There is now research which demonstrates the superiority of classical Christian education by almost any standard – academic, social, spiritual, psychological – to alternatives.
The Department of Sociology at the University of Notre Dame has been commissioned by the Association of Classical Christian Schools (ACCS) to research their effectiveness. Notre Dame researchers, incorporating data from the largest Cardus education survey, studied thousands of former students between the ages of 24 and 42.
They had been educated in six categories of schools: public, private secular, Catholic, evangelical Christian, home religious and ACCS (classical Christian).
The study then compared graduates in terms of life choices, preparation, attitudes, values, opinions and practices. The research focused on how these adults were prepared for college and a career; their outlook on life; their Christian practices; their Christian life; their conservatism; their ability to think independently; and their engagement with society as a whole.
The findings were amazing. Those who received a classical Christian education surpassed their peers in virtually every category, often by an order of magnitude. See the results on This site. Read the full study, titled A Good Soil: A Comparative Study of the Life Outcomes of CASC Alumni.
Just to give you a few examples, as far as academics are concerned, classically trained students got the highest test scores; almost 90% felt well prepared for college; and 55% obtained mostly A’s at university. Among public school graduates, about 50% felt well prepared and 35% earned A’s. Home-schooled students came second behind ACCS students for A’s, at 45%, and yet only 60% felt well prepared, suggesting that they lacked confidence. Evangelical schools even followed public schools in the A’s, with just over 30%.

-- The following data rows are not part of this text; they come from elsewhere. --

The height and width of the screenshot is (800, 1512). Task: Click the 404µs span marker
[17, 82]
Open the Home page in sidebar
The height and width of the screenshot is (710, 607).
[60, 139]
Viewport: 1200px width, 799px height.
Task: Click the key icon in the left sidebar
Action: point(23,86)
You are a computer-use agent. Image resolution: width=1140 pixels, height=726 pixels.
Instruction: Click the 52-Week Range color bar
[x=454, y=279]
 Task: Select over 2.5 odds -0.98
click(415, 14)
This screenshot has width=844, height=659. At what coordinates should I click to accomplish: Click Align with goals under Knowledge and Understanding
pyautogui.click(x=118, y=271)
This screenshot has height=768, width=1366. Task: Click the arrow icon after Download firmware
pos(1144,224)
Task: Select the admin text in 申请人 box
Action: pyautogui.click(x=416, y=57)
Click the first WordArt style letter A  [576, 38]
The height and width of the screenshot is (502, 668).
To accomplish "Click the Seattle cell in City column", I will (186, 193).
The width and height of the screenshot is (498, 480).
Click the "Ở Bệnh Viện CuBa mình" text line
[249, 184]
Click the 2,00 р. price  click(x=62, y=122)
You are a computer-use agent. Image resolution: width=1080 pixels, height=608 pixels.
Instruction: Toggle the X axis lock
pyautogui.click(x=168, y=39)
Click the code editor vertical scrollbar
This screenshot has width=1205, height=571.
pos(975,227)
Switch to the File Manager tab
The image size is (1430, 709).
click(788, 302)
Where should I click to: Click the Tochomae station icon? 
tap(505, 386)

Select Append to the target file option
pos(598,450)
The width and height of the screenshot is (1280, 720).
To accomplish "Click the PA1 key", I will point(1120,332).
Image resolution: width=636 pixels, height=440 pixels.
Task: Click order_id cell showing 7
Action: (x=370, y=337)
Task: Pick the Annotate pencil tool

This study will also be instructive for homeschoolers and evangelical schools. All Christian alternatives have worked well in transmitting the faith, although the classic approach has been the most effective (90% of ACCS graduates attend church at least three times per month; about 70% home-schooled and evangelical graduates do). Catholic schools followed public schools fairly closely, except that they were more effective in most measures.
Classically educated people have shown strong results in sticking to Orthodox Christian theology and moral beliefs. They also get the highest score for their willingness to act when they see injustice.
What struck me most, however, was the data on “life prospects”; that is, for their general happiness and mental health. Formally educated adults scored significantly higher than everyone else in gratitude, hope, feeling life is in control, and being able to cope with suffering. They also had more friends, with almost 90% reporting having more than three close friends, far surpassing private secular prep schools, with a second place at 50%.
Why would classical education help with this sort of thing? My former student Andrew Kern, with whom I wrote Classical education [paid link] This is the one who told me about this study during a discussion on Zoom that we had with people in Finland who wanted to start a classical school. He said classical learning teaches “right-ordered thinking,” so there is a connection with “right-ordered mind” which is essential for mental health.
Here is Andrew’s “elevator speech” explaining what this approach entails: “Classical Christian education is the cultivation of wisdom and virtue by nurturing the soul with truth, goodness and beauty by means of seven liberal arts so that the student is better able to know, glorify and enjoy God.
here is Description of ACCS of what they do: “Classical Christian Education (CCE) is a proven educational system that establishes a biblical worldview (called Paideia), incorporates methods based on the natural phases of student development, cultivates the 7 Christian virtues, trains students to reason through the Trivium (grammar, logic and rhetoric) and interacts with the great historical books. (The 7 Christian virtues refer to the “natural virtues” of the ancient world – justice, self-control, courage and wisdom – plus the “spiritual virtues” of Christianity: faith, hope and love.)
The Association of Classical Christian Schools, the first to bring back formal education in the 1990s, has been around long enough to have trained some 50,000 students in more than 300 schools, providing them with a large sample of former adults to study. But there are also other classical school networks, such as the Society for classical learning. Andrew Kern operates the Circe Institute, which offers resources, teacher training, and other support for schools looking to go classic.
I would also like to highlight the Classical Lutheran Education Consortium, an association of Lutheran parish schools and home students who follow this approach.
I wish the ACCS study had created the category of classic Christian homeschoolers, which are plentiful, with a large number of online programs and programs including Lutheran education. Wittenberg Academy.
I’m not sure how the ACCS data applies to these other formal education companies. The ACCS has been doing this for a long time, while many others are newer. Not all students benefited from the entire K-12 program.
But still, these results are significant. Those who want to solve the glaring problems of education in this country – including experts who say “follow the science” and educators who demand “research-based programs” – would do well to consider mainstream education.